** start of RECORDS PROVIDED **
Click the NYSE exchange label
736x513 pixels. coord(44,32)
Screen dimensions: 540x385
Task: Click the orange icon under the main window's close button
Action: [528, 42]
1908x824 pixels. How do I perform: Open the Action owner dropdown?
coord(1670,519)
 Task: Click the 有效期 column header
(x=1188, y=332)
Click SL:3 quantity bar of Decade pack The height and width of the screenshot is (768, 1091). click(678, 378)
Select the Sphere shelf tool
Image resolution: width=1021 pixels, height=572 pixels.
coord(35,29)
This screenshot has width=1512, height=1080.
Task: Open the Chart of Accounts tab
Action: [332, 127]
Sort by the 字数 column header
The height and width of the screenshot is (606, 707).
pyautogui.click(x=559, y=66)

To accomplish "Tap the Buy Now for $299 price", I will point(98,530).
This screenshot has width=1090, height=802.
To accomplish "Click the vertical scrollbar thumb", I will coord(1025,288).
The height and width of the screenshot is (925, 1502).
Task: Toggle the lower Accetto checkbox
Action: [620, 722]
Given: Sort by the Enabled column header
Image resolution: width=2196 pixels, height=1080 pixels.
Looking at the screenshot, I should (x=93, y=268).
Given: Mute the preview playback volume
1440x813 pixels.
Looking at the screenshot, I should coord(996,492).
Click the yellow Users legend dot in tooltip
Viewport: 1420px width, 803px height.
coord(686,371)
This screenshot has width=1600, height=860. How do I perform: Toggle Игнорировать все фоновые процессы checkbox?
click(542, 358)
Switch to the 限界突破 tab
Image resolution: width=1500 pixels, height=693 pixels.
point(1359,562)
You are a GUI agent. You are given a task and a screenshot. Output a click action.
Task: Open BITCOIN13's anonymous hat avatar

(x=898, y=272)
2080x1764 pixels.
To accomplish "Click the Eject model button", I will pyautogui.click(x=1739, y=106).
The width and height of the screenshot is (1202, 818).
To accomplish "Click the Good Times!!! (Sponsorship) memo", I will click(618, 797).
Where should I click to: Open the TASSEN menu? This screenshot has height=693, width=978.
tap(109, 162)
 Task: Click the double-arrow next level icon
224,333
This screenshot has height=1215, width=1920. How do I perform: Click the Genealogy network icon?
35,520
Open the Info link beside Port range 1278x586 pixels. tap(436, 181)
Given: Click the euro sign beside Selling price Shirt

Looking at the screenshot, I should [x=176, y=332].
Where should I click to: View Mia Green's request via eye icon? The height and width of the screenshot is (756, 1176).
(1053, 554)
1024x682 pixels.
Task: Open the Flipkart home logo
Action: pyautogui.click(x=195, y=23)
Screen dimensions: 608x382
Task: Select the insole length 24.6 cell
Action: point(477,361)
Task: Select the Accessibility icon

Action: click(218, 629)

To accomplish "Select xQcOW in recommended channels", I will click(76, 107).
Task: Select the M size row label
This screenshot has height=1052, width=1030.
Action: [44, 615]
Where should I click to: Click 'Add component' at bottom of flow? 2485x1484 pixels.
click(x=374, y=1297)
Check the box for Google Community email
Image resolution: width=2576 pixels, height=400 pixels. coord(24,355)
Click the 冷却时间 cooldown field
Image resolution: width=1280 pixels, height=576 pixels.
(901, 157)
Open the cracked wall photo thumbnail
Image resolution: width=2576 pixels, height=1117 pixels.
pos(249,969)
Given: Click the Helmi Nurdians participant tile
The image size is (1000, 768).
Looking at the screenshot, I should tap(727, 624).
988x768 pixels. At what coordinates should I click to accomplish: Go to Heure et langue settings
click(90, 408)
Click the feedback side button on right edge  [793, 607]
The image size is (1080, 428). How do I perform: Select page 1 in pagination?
** end of RECORDS PROVIDED **
Please repeat the lines above, substituting "column heading" for every "column header" and changing nothing else.

# FULL ANSWER
Click the NYSE exchange label
736x513 pixels. coord(44,32)
Screen dimensions: 540x385
Task: Click the orange icon under the main window's close button
Action: [528, 42]
1908x824 pixels. How do I perform: Open the Action owner dropdown?
coord(1670,519)
 Task: Click the 有效期 column heading
(x=1188, y=332)
Click SL:3 quantity bar of Decade pack The height and width of the screenshot is (768, 1091). click(678, 378)
Select the Sphere shelf tool
Image resolution: width=1021 pixels, height=572 pixels.
coord(35,29)
This screenshot has width=1512, height=1080.
Task: Open the Chart of Accounts tab
Action: [332, 127]
Sort by the 字数 column heading
The height and width of the screenshot is (606, 707).
pyautogui.click(x=559, y=66)

To accomplish "Tap the Buy Now for $299 price", I will point(98,530).
This screenshot has width=1090, height=802.
To accomplish "Click the vertical scrollbar thumb", I will coord(1025,288).
The height and width of the screenshot is (925, 1502).
Task: Toggle the lower Accetto checkbox
Action: [620, 722]
Given: Sort by the Enabled column heading
Image resolution: width=2196 pixels, height=1080 pixels.
Looking at the screenshot, I should (x=93, y=268).
Given: Mute the preview playback volume
1440x813 pixels.
Looking at the screenshot, I should coord(996,492).
Click the yellow Users legend dot in tooltip
Viewport: 1420px width, 803px height.
coord(686,371)
This screenshot has width=1600, height=860. How do I perform: Toggle Игнорировать все фоновые процессы checkbox?
click(542, 358)
Switch to the 限界突破 tab
Image resolution: width=1500 pixels, height=693 pixels.
point(1359,562)
You are a GUI agent. You are given a task and a screenshot. Output a click action.
Task: Open BITCOIN13's anonymous hat avatar

(x=898, y=272)
2080x1764 pixels.
To accomplish "Click the Eject model button", I will pyautogui.click(x=1739, y=106).
The width and height of the screenshot is (1202, 818).
To accomplish "Click the Good Times!!! (Sponsorship) memo", I will click(618, 797).
Where should I click to: Open the TASSEN menu? This screenshot has height=693, width=978.
tap(109, 162)
 Task: Click the double-arrow next level icon
224,333
This screenshot has height=1215, width=1920. How do I perform: Click the Genealogy network icon?
35,520
Open the Info link beside Port range 1278x586 pixels. tap(436, 181)
Given: Click the euro sign beside Selling price Shirt

Looking at the screenshot, I should [x=176, y=332].
Where should I click to: View Mia Green's request via eye icon? The height and width of the screenshot is (756, 1176).
(1053, 554)
1024x682 pixels.
Task: Open the Flipkart home logo
Action: pyautogui.click(x=195, y=23)
Screen dimensions: 608x382
Task: Select the insole length 24.6 cell
Action: point(477,361)
Task: Select the Accessibility icon

Action: click(218, 629)

To accomplish "Select xQcOW in recommended channels", I will click(76, 107).
Task: Select the M size row label
This screenshot has height=1052, width=1030.
Action: [44, 615]
Where should I click to: Click 'Add component' at bottom of flow? 2485x1484 pixels.
click(x=374, y=1297)
Check the box for Google Community email
Image resolution: width=2576 pixels, height=400 pixels. coord(24,355)
Click the 冷却时间 cooldown field
Image resolution: width=1280 pixels, height=576 pixels.
(901, 157)
Open the cracked wall photo thumbnail
Image resolution: width=2576 pixels, height=1117 pixels.
pos(249,969)
Given: Click the Helmi Nurdians participant tile
The image size is (1000, 768).
Looking at the screenshot, I should tap(727, 624).
988x768 pixels. At what coordinates should I click to accomplish: Go to Heure et langue settings
click(90, 408)
Click the feedback side button on right edge  [793, 607]
The image size is (1080, 428). How do I perform: Select page 1 in pagination?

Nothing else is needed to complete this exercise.